[Opening Records section]

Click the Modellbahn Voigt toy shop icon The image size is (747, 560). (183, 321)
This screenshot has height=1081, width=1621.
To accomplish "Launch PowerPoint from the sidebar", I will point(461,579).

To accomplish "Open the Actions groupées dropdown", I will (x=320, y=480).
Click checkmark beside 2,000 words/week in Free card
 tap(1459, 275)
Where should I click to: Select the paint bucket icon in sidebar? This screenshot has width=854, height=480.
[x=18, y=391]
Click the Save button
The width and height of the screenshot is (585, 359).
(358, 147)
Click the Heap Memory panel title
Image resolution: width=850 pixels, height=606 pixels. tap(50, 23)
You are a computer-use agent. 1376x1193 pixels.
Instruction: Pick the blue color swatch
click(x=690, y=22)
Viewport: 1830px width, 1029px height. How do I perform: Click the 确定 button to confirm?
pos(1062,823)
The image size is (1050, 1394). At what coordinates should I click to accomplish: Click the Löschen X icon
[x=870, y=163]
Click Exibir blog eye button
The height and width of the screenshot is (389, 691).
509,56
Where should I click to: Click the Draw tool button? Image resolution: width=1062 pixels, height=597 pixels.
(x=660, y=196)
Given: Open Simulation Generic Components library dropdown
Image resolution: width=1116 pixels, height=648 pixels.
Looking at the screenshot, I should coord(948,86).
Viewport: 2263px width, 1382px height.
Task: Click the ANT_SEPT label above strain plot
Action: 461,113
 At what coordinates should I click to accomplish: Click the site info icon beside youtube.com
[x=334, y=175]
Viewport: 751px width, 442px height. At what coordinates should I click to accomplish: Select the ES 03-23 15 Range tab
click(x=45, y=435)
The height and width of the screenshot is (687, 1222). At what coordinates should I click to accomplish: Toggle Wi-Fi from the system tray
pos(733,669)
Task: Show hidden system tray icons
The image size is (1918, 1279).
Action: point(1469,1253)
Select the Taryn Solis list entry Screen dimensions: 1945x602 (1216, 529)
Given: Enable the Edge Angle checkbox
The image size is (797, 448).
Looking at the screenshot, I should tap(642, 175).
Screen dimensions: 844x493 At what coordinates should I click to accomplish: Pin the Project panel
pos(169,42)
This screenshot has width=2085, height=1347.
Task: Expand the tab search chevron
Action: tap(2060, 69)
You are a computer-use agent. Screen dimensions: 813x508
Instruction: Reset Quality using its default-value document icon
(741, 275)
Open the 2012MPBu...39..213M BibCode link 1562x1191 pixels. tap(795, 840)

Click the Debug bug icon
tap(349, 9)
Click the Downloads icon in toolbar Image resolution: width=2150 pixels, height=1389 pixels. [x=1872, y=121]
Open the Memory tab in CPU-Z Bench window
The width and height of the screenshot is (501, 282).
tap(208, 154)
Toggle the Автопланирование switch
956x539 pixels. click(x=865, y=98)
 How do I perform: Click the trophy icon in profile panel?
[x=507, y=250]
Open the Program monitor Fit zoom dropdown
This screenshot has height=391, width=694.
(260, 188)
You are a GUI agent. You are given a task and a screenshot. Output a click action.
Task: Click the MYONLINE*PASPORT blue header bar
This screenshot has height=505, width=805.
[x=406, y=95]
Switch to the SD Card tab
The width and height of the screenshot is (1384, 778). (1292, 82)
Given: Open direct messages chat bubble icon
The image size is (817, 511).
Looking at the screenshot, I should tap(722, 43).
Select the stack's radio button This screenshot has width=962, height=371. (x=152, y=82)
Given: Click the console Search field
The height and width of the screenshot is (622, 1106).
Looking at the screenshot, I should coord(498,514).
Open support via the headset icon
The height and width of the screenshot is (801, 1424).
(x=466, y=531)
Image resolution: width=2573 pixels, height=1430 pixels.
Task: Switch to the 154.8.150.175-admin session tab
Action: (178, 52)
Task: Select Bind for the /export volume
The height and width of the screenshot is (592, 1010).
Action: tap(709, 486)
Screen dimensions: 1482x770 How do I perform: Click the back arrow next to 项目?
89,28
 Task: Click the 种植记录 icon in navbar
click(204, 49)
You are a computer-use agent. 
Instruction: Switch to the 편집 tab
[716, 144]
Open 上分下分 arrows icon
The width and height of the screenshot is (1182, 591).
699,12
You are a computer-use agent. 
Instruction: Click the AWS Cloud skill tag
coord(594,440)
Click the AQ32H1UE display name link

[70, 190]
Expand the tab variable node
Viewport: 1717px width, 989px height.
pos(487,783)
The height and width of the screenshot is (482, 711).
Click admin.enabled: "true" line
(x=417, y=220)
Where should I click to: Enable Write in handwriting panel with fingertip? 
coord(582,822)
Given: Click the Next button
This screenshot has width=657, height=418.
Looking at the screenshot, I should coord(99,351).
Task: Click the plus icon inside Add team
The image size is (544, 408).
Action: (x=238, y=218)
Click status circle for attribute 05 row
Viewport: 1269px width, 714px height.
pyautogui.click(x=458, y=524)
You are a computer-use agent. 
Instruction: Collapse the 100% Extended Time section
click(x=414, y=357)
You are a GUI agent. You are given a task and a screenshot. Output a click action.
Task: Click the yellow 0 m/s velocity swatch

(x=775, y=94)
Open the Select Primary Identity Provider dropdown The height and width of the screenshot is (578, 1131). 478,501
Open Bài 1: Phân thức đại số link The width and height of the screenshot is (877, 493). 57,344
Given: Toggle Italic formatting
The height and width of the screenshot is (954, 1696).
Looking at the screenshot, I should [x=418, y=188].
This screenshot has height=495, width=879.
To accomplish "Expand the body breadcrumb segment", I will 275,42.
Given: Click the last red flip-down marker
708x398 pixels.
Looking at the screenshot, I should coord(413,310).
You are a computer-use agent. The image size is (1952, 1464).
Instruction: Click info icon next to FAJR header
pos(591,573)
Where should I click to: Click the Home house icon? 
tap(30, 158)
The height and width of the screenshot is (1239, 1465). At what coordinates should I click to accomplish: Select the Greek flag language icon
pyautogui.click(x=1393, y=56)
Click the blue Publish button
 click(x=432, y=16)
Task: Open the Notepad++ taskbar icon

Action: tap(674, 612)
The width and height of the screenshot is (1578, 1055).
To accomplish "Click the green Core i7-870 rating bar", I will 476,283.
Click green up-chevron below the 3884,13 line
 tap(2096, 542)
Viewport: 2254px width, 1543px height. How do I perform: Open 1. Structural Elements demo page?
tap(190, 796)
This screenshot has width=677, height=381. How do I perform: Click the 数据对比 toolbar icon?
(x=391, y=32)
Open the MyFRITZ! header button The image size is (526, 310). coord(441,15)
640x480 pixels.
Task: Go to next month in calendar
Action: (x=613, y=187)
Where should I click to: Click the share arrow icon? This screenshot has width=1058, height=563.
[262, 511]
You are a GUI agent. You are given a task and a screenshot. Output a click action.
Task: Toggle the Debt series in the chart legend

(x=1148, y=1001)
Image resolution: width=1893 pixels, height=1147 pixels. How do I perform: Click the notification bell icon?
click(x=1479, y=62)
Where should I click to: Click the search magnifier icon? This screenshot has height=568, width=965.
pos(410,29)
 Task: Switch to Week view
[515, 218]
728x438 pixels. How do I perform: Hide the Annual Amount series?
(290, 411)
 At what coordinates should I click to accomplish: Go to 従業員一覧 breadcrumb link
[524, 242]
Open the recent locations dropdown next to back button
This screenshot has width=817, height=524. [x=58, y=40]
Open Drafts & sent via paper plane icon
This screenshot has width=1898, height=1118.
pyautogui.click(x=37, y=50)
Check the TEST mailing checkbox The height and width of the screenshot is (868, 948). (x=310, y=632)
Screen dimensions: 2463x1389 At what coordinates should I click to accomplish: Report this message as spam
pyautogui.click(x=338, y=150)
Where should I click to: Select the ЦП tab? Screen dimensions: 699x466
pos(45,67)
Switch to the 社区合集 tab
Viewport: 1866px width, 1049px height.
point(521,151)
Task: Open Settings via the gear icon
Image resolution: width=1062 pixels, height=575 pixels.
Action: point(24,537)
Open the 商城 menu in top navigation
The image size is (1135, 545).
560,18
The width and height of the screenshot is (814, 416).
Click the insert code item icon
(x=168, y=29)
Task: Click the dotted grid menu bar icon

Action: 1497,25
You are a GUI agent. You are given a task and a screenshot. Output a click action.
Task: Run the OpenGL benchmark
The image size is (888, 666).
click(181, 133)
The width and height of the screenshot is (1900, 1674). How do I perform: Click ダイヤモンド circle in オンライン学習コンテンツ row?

[Closing Records section]

- [Your goal]
Tell how many lines in the entries contain the string "will", and give nothing beyond the number.

- [Answer section]
4